Scale-to-zero any server
Some servers don't idle well. Either they constantly suck CPU doing nothing (like Minecraft keeping spawn chunks always loaded), or they do things you don't want them to while no clients are connected. If you have control over the program, you could design it to do nothing while no clients are connected, but if you don't, how can you prevent this waste?
zeroscale
sits in front of a server and only spins it up when someone tries
to connect to it, proxying the connection. It can pause a server when no
clients are connected, and unpause it on connection, completely transparently
proxying the connection. It also supports shutting down the server when no
clients are connected, and while starting it up, send a message to the client
telling the user to wait.
usage: zeroscale [-h] [--listen_port LISTEN_PORT] [--server_host SERVER_HOST]
[--server_port SERVER_PORT] [--plugin PLUGIN] [--method_stop]
[--idle_shutdown IDLE_SHUTDOWN]
[--shutdown_timeout SHUTDOWN_TIMEOUT]
[--plugin_argument PLUGIN_ARGUMENT] [--ignore_bad_clients]
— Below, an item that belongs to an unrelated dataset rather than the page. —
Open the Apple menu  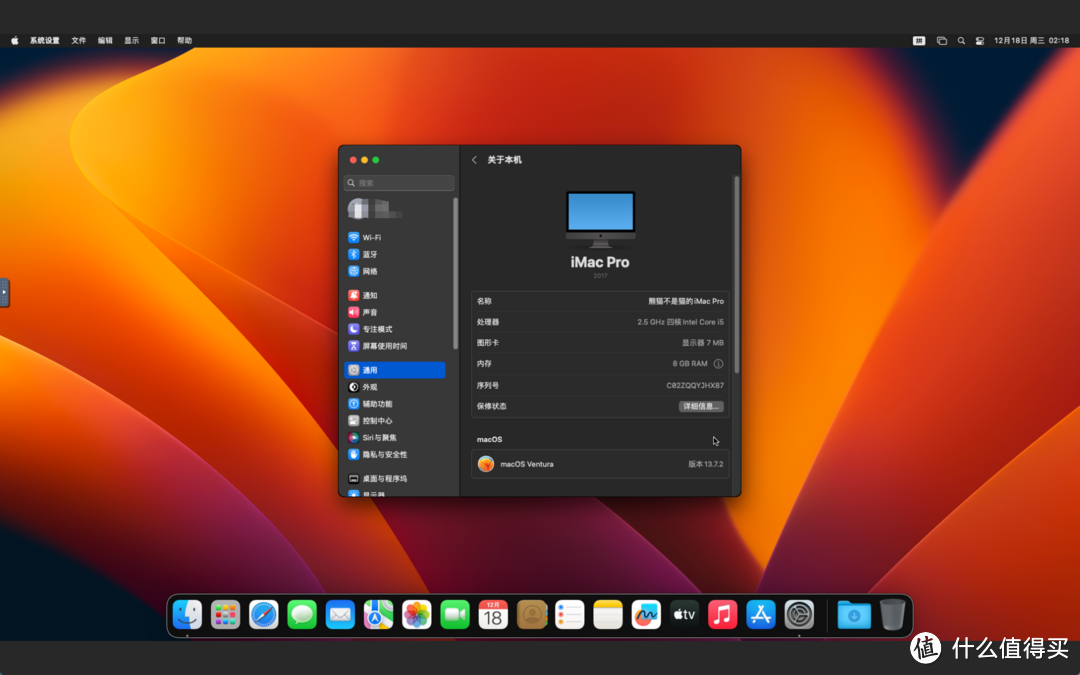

[--info] [--debug] [--working_directory WORKING_DIRECTORY]
[--pause_signal PAUSE_SIGNAL]
[--unpause_signal UNPAUSE_SIGNAL] [--stop_signal STOP_SIGNAL]
Scale a server to zero.
optional arguments:
-h, --help show this help message and exit
--listen_port LISTEN_PORT, -p LISTEN_PORT
Port for the proxy server, where clients will connect.
Defaults to 8080
--server_host SERVER_HOST, -H SERVER_HOST
Hostname that the real server will be listening on.
Defaults to localhost.
--server_port SERVER_PORT, -P SERVER_PORT
Port that the real server will be listening on.
Defaults to the value of listen_port
--plugin PLUGIN Package name of the server plugin. Must be in plugins
dir. Defaults to the generic provider.
--method_stop, -m Instead of pausing the process, stop it completely.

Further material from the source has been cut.